This assumption conservatively maximized the computed impact forces between two adjacent rack modules, as opposed to the more realistic case where adjacent dissimilar racks would have lower dynamic response amplitudes and a different response frequency spectrum.
Contrary to Dr. Ferguson's statements, the analysis provided in support of the licensing amendment included a realistic consideration of each physical phenomenon influencing the motion of a fuel rack, and rack-to-rack impact forces were based on the high-response racks. Multi-rack interactions are addressed in Paragraph 6 below..__
6.
Multi-Rack Interactions:
The Issue:
" Third, the Commission has ignored the potential for multi-rack collisions --."
References:
Paragraphs 12, 15, 18, and 20.
Response
Multi-rack collisions were considered and are assumed to occur. The analysis approved by the Comission recognized that the dynamic response motion of the racks is more complex than lateral sliding of each rack unit, and that the maximum inter-rack impact occurs at the top of the rack where the sliding motion of the rack is augmented by angular motion of the rack associated with the mounting feet bouncing off the floor.
Whereas the racks will impact randomly with adjacent racks in a complex pattern of inter-rack impact, the maximum forces on each impacting pair of adjacent racks was analyzed conservatively by considering the maximum forces resulting from the assumption of two adjacent identical, high-response, rack modules undergoing equal and opposite motions as described in the response of paragraph 5.
With the dissimilarity of racks in the pool and the complex response of each rack, the possibility that two or more racks could be positioned tightly together and move in unison to damage another is extremely remote. The bouncing nature of each rack under the higher earthquake accelerations produces lateral movements at the top of racks that will prevent tightly packed group behaviour of the racks under the acceleration levels of concern.

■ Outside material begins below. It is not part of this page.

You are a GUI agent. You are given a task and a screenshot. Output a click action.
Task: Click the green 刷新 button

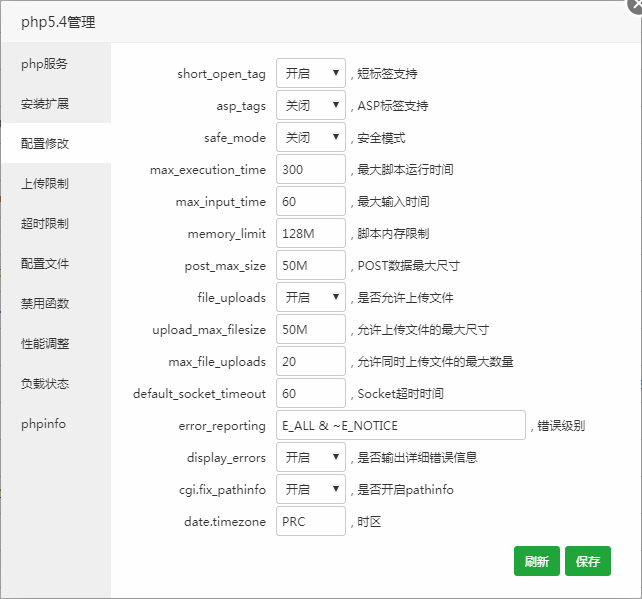pyautogui.click(x=536, y=561)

In Paragraph 15 of his Affidavit, Dr. Ferguson states that, " Basic physical principles predict that the forces generated in a collision with two racks sliding would be twice as large as for single racks, three times for three racks, etc..."
Again, Dr. Ferguson seems to be mislead by an overly simplistic approach as discussed in Paragraph 4 above, and appears to be treating the rack modules as rigid bodies under constant,'or long-term, acceleration. Actually, the racks are flexible, mass-elastic bodies subjected to random excitation transmitted mostly by rapidly-changing friction forces between the rack mounting feet and the pool floor. As such, it would be extremely improbable that multiple racks could be bound tightly together to impact with another such group or wall.
Even if this could happen, the forces would not be as predicted by Dr. Ferguson (see paragraph 4 and 5).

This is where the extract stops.